In case it’s not clear, we’re social animals. Isolation and sensory deprivation exact a terrible toll on the human mind. It may be too large a burden for a single person to bear alone in the face of such odds.     


Sure, a good dog or cat can provide companionship; they love us unconditionally, and they’re awesome cuddle buddies. It’s not enough, though. We need interaction with other humans. Conversation, physical contact, a shared purpose; sometimes we need the presence of another to give us the strength and the motivation to fight to live.  


Relationships, personal, professional or whatever the situation dictates, require skills and effort to maintain them. Some people never learn effective interpersonal skills. In normal times this is a significant liability, but you can compensate in other ways. In a SHTF situation, this deficiency adds nothing positive to interactions already rife with uncertainty and mistrust.
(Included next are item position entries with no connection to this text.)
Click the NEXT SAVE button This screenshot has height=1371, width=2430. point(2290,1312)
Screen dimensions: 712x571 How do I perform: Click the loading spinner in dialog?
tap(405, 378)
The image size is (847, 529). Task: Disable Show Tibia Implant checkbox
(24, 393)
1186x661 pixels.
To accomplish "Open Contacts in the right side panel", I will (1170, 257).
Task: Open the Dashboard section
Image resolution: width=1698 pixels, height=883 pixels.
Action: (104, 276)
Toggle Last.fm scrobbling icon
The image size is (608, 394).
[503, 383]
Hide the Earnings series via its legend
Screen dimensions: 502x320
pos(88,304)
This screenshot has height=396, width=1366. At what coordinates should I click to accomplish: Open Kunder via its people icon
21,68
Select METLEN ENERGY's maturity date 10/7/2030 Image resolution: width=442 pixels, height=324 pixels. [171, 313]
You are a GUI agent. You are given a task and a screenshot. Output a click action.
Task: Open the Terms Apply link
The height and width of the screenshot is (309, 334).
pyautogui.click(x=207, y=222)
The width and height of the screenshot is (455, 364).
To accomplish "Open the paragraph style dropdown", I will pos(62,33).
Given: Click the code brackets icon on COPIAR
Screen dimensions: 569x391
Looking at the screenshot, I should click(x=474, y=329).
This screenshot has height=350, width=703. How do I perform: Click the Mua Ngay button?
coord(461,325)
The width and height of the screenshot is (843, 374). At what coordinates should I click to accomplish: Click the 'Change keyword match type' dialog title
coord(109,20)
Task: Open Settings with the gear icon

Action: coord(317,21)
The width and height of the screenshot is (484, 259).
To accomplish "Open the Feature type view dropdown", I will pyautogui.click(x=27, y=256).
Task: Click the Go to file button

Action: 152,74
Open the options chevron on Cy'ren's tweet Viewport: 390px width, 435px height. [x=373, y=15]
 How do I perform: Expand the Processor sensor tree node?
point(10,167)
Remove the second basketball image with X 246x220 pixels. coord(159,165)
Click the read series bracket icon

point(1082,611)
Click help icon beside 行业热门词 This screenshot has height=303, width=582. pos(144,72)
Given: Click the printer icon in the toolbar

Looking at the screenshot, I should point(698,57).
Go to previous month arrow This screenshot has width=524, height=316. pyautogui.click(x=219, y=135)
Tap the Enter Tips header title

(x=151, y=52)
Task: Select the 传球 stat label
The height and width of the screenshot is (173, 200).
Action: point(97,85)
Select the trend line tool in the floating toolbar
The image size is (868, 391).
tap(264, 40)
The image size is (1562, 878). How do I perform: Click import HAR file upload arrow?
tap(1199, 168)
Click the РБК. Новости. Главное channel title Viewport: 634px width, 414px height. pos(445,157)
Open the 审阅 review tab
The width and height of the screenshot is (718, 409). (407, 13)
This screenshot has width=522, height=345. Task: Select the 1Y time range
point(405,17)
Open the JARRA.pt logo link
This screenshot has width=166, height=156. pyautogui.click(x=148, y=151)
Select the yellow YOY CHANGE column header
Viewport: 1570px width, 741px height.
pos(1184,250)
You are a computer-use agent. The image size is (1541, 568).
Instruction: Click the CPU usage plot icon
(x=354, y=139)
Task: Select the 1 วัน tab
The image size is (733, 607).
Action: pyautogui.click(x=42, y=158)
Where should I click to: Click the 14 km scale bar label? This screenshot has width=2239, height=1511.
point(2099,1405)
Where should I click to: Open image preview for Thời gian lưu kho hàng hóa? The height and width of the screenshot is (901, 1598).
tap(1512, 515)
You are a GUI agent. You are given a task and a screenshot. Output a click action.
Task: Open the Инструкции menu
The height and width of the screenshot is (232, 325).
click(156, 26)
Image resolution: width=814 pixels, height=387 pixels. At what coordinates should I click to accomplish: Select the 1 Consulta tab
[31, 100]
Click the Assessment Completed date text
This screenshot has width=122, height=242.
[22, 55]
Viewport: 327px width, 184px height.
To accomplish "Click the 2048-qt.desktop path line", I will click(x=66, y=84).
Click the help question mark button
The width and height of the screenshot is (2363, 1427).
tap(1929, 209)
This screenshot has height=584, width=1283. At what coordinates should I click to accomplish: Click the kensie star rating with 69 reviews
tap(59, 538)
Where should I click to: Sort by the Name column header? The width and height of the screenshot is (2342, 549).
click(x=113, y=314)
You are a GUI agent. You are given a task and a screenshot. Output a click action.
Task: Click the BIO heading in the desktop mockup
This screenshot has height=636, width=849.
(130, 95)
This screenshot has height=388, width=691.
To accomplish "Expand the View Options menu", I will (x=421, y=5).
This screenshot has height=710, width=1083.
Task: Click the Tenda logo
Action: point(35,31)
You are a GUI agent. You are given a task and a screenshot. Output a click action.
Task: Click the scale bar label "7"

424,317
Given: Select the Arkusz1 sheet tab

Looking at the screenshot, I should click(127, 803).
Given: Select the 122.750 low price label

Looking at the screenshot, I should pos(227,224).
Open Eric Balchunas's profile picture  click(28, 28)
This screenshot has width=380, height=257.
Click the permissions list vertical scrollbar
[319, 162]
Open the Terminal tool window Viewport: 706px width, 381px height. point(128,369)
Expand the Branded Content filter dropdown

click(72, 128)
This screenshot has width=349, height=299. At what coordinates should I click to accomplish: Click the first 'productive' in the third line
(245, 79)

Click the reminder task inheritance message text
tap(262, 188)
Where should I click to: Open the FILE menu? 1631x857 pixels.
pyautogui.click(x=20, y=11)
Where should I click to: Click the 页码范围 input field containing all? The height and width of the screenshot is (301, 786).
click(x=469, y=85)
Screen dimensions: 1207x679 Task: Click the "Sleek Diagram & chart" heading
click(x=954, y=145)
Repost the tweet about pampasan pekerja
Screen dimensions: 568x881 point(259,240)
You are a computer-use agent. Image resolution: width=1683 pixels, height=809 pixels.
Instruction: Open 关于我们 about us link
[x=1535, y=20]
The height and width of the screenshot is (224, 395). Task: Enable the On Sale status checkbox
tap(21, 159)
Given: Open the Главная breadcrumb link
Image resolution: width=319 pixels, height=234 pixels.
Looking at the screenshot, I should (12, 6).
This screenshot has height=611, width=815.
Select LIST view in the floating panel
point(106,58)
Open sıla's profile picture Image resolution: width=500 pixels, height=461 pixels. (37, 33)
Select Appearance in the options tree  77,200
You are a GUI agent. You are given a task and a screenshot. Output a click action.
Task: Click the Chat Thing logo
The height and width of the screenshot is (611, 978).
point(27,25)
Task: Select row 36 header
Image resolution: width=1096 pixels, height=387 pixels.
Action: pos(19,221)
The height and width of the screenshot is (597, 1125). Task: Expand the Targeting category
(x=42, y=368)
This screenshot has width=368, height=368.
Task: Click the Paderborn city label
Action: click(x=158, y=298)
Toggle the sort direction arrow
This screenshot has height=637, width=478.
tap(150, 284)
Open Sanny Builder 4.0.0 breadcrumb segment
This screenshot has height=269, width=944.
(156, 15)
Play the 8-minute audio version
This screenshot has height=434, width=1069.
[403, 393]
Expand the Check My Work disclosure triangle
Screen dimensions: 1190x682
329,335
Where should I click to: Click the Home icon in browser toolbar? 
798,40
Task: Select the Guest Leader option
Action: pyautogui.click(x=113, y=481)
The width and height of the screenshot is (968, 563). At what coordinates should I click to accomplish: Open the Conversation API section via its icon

For some people, the problem is always everyone else. They’re too, too. Alright, but take a deep look in the mirror before you start pronouncing others as unfit and unworthy. The guy you deemed weak could very well prevent another from killing you while you sleep. Can you find enough common ground to get along him or them? Which of your group mates can you count on in a fight? Can you identify a situation in which you'd be willing to put aside animosity and form a genuine friendship? Are the pros of a partnership more numerous than the cons? Ask yourself many hard questions before you splinter off.


In normal times, anxiety and paranoia can be managed through therapy and medication. In a world transformed by an SHTF event, this luxury no longer exists. Nothing worthwhile is ever easy. In a world where mercy, forgiveness and do-overs are nonexistent, the trick is to not make already difficult things more difficult.